この作品は2005年に作成したものを、2009年1月に改稿致しました。初期作品をご存知の方は、内容が一部複雑になった事に驚かれるかもしれません。
前作では陽歌と茜の融合について詳しい記載はなく、茜の死の理由なども一切触れてありませんでした。
この辺りに触れると、かなり物語が壮大になってしまうため、初期の段階では書くことを控えたのです。
前世の因縁については、長女沙紗の物語「紅の月」と次女蒼の物語「if…」の2作品の中で徐々に明らかにしてゆくつもりでしたが、このたび改稿するにあたり、思い切って本編で茜と晃に纏わる部分だけ、大まかに書き加えることにしました。

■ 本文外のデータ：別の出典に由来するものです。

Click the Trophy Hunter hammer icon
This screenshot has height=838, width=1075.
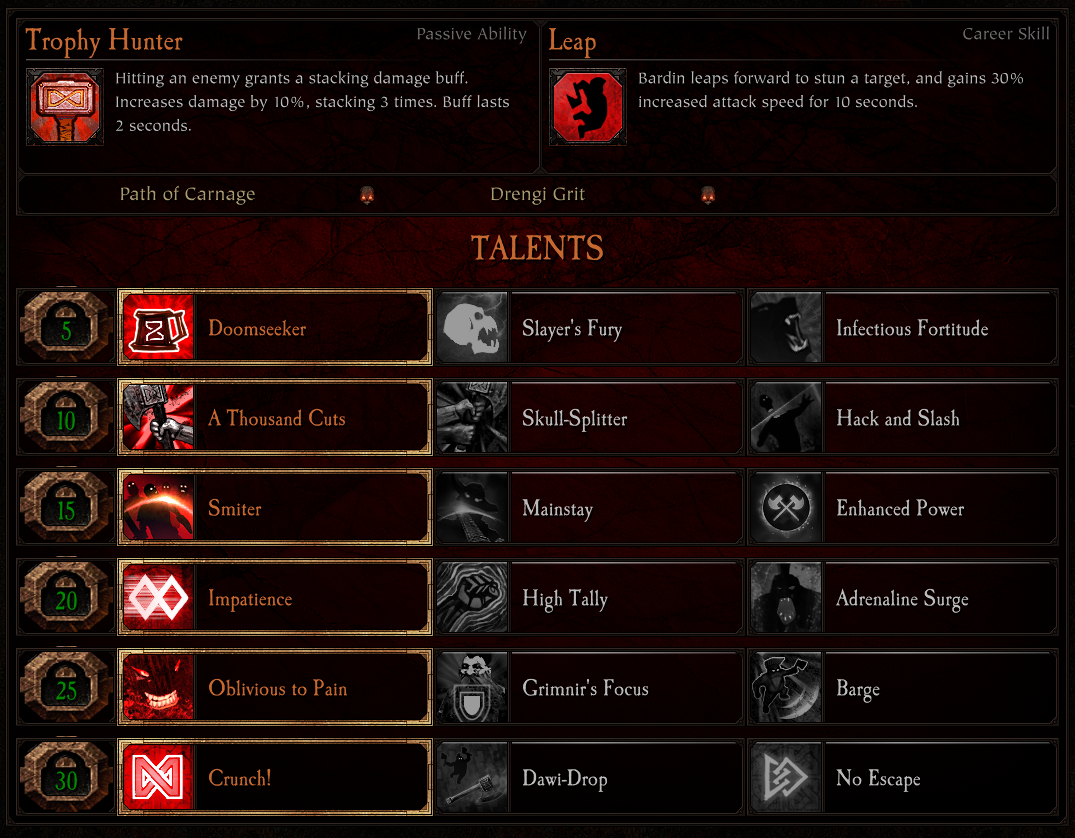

また、前回はあまり触れなかった、親友亜里沙の行動や、陽歌の過去も詳しく書き足しました。
幾つもの作品が絡み、背景が複雑なのですが、現在は『ETERRNAL FRIENDS』『夢幻華』『ベストフレンド』『FOUR SEASONS』など、シリーズ作品も公開しておりますので、関連を辿ってお楽しみ頂けましたら幸いです。
尚、『紅の月』と『if…』は現在調整中にて連載休止、非公開としております。
連載再開は暫く予定していませんが、気長にお待ちくださいませ。m(_ _)m

朝美音柊花
2009/02/03
この作品を読んで結末に納得がいかなくても、書き直しの強要はご遠慮下さい。